Des dessins figurent également dans l’installation à grande échelle Laissons aller (2023), présentée ici pour la première fois. Un couple enlacé dans un volet de fumée surplombe de petites sculptures d’étreintes amoureuses recouvertes de papier d’aluminium noir, un matériau commun à Promenade de l’escargot (2019), La Flânerie de l’escargot (2022) et Avec l’oiseau (2022).

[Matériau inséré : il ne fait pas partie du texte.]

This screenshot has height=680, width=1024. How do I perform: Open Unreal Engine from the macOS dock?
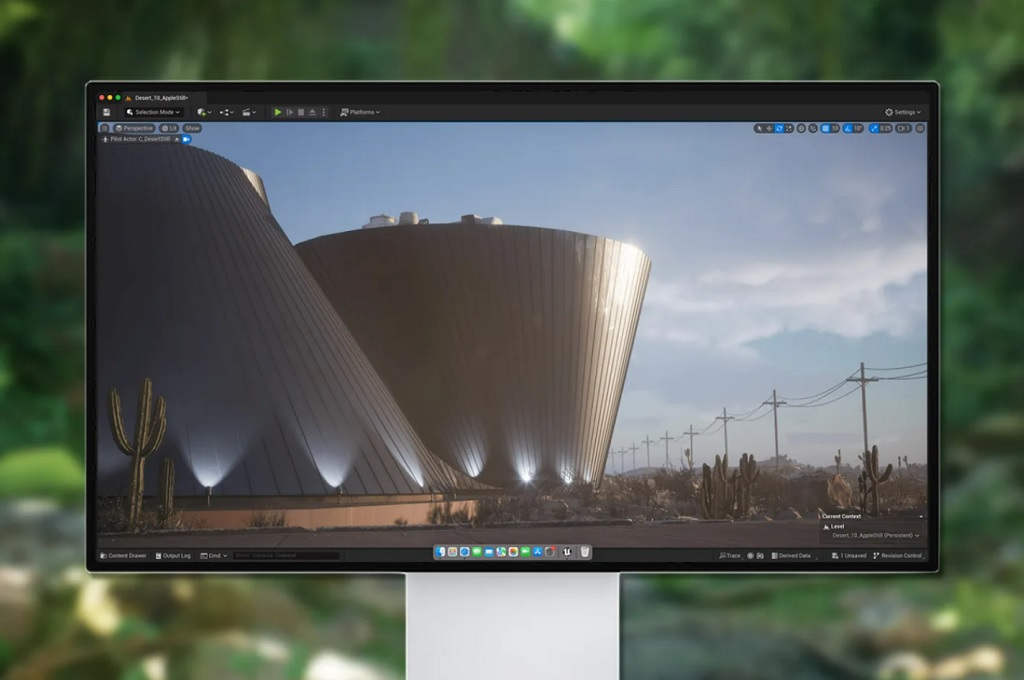pos(567,552)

« Pour moi, le dessin est une sorte d’errance », explique Annette Messager, qui puise également son inspiration dans la culture populaire. Avec Iconic (2023), elle propose une composition de dessins à partir de photographies iconiques de personnalités du XXe siècle telles que Charlie Chaplin, Albert Einstein ou Marilyn Monroe. Ces portraits, qui font tous partie de notre mémoire collective - comme celui omniprésent de Che Guevara avec son béret étoilé, popularisé par Andy Warhol - sont pris dans les filets de l’artiste, rappelant la fascination qu’ils exerçaient sur elle lorsqu’elle grandissait à Berck-sur-Mer. Les filets de pêche noirs qu’elle transfigure depuis les années 1990 enferment et protègent, et ces légendes se retrouvent capturées pour l’éternité.

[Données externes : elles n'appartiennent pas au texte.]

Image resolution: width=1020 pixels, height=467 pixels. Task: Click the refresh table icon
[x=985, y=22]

« Le dessin est un jeu », ajoute Messager, qui aime fusionner des images, des mots et des symboles. Dans Hésitation (2023), la croix, autrefois instrument de torture et de mort, aujourd’hui symbole de la vie éternelle, se transforme en silhouette humaine. Un corps fragmenté (une main, un œil, une bouche) s’entremêle à des mots (hésitation, oubli, ruse, menace, comédie) copiés à l’infini. L’écriture d’un seul mot, comme une incantation silencieuse ou une formule magique, trace les formes du dessin.

« Mes dessins me semblent toujours des apparitions fantomatiques, avec juste une feuille de papier, du vide, de l’encre, de l’eau... et le hasard... confie Messager, qui transforme le rez-de-chaussée de la galerie en catacombes colorées et grotesques avec l’installation monumentale Tête à Tête (2019-2020), où crânes et squelettes passent de la joie à la mélancolie, du rire aux larmes. Un recueil de soixante-dix-sept allégories de la fugacité de l’existence, faites spontanément, sans repentir. Ces vanités sont plus proches des représentations des calaveras mexicaines que des natures mortes qui s’animent, sourient ou griment, et se déguisent en planètes, clowns, papillons ou fantômes. Parfois, deux vanités partagent la même feuille de papier, se tenant par la main et parlant face à face. Quelques mots reviennent : « moi toi » et « à mon intime », rappelant que cet exercice stylistique a été créé par Messager pour conjurer sa propre vulnérabilité.

Sur le mur voisin, le motif de la croix prend forme dans Un coup de dé (2022) et Le dé de la passion (2022), une paire de dés dépliés qui s’exhibent comme une peau perdue. Le dé, symbole du hasard et du hasard par excellence, évoque aussi les soldats jouant aux dés avec la tunique du Christ de l’Évangile de Jean. L’un exhibe un corps squelettique aux mains démembrées et aux jambes minuscules, tandis que l’autre arbore les instruments de la passion du Christ, tels que le marteau et l’échelle, et, non sans humour, le couteau suisse et la scie.

Une composition de dessins et de petites installations telles que Ghost (2017) et Tuer le père (2022) complètent la présentation, tandis que l’espace voûté abrite l’œuvre sonore Comme si (2022) et Le désir attrapé par le masque (2021). Le titre est un clin d’œil à la pièce surréaliste de Pablo Picasso « Le désir attrapé par la queue » ; Ici, un couple de palmipèdes naturalisés, surmontés de têtes de peluches, sont perchés sur un miroir suspendu, éclairé par une ampoule virevoltante. Enfin, la voix de l’artiste parle aux visiteurs à travers Comme si, une phrase faisant allusion à notre penchant pour les faux-semblants, murmurée à plusieurs reprises comme une litanie, à l’image des mots qu’elle reproduit assidûment sur le papier.